I was born in Osceola, Arkansas a small southern town of 2,000 hard by the Mississippi River. Historians have said that Mark Twain referred to the city as “Plumb Point”. It was the site of one of the major battles of the Civil War called the “Battle of Plumb Point”, and near the end of Reconstruction, the Ku Klux Klan had a presence in the town helping to disenfranchise blacks.
My small town values — honesty, industry, kindness — were formed there, and in the small Pleasant Grove Baptist Church. This church had an evangelical spirit. Shouting, singing, jumping. Baptism in the Mississippi River I can remember walking from religious services over the levee returning home thingking about Sunday dinner — mashed potatoes, brown gravy, fried chicken, golden biscuit. Walking from the mighty river, I recall holding my grandfather’s hand as stunned religious observers watched medical workers placed a body into an ambulance. Later, we learned that it was the body of a state trooper who had been shot by a black man who believed the officer was raping his wife. My house was located across the street from the jail, and I recall a large white mob assembled as they brought the terrified man to jail. I don’t ever remember a trial, or hearing. My grandfather later told me, he went into the lock up and never came out.
Segregation, “Jim Crow”, was the tenor of life in this town and all across the South. I attended segregated schools that were financed by Chicago philanthropist Julius Rosenwald. The teachers and students were hard working and dedicated to fulfilling the mission of providing basic education for blacks, even though we had few resources.
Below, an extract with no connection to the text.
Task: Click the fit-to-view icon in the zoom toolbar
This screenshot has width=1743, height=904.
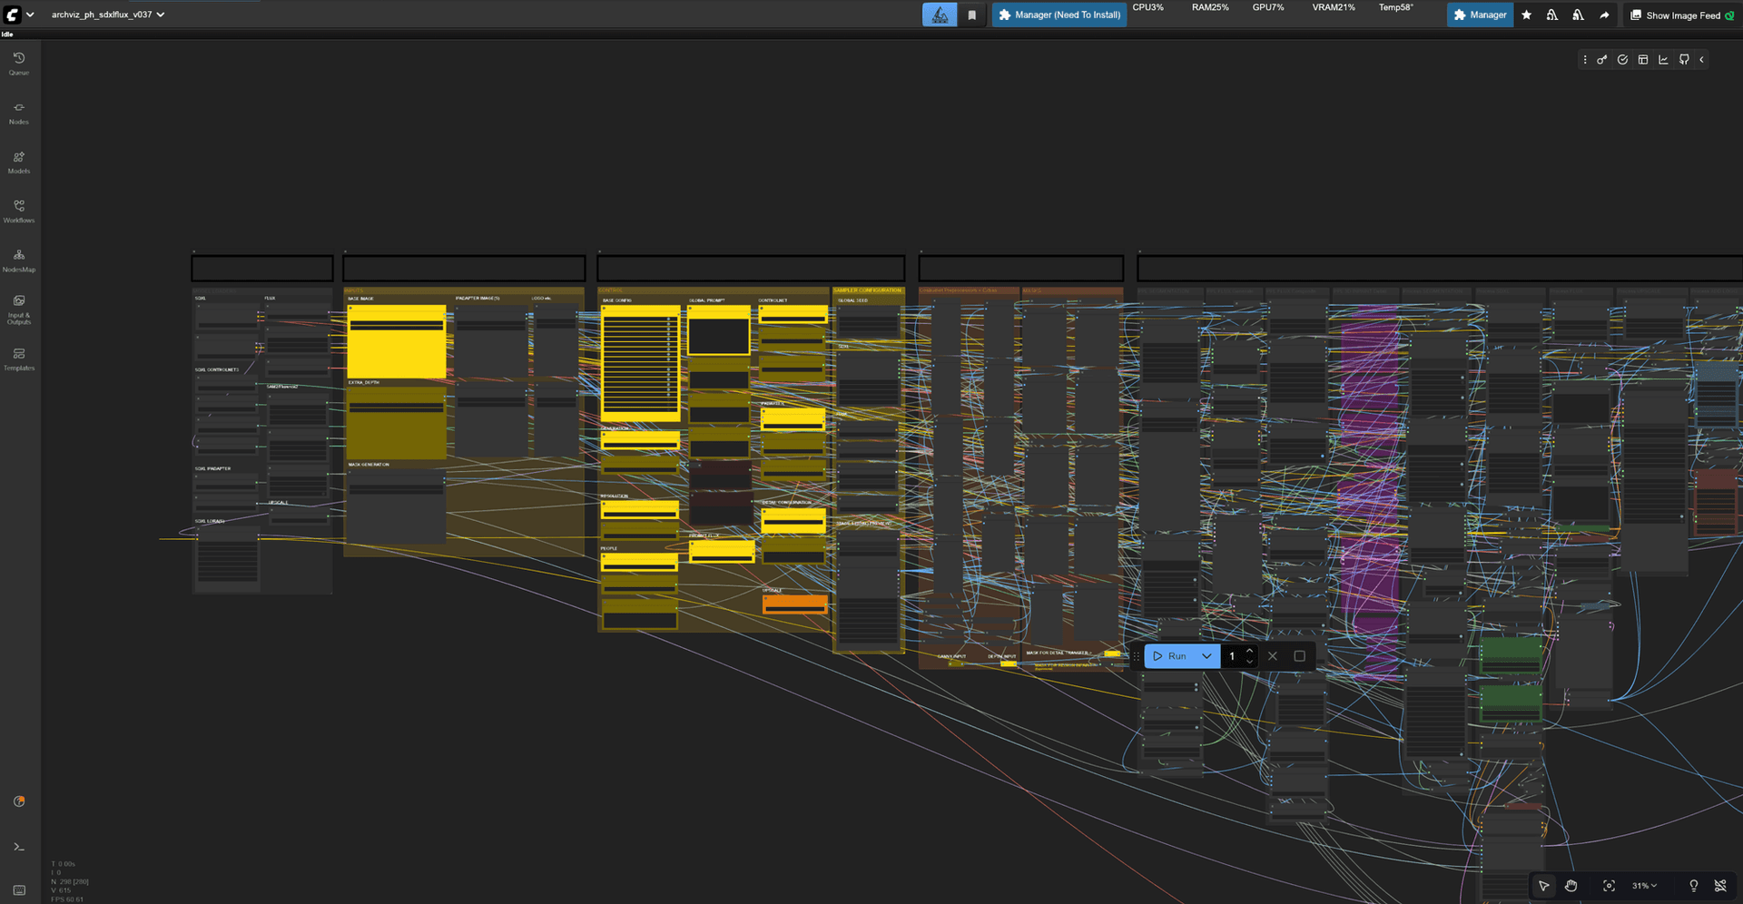Action: (1609, 886)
A part of southern culture for boys was learning to fight, and fire weapons. You were around guns and rifles all your life in the South starting with B.B guns. You had to learn the manly art of boxing in the South. My first fist fight was with a kid named Emerson White who was a seasoned puncher. I don’t remember what the fight started over – it could have been over a game of marbles, baseball, who knows — but Emerson whipped my ass. I ran, and ran until I got home.
When I reached home terrifying and breathless, my grandfather was waiting on me, and he calmly said “I got a call that you were fighting and that you ran! You can either go back and fight like a man or you can fight me!” I turned around and walked slowly back to the scene of the butt whipping. I was hoping Emerson had left, but of course, he was still there waiting on me because he knew I had to return.
I had disrespected my family by running. Honor was important in the South!
I still lost the fight, but regain the family’s name.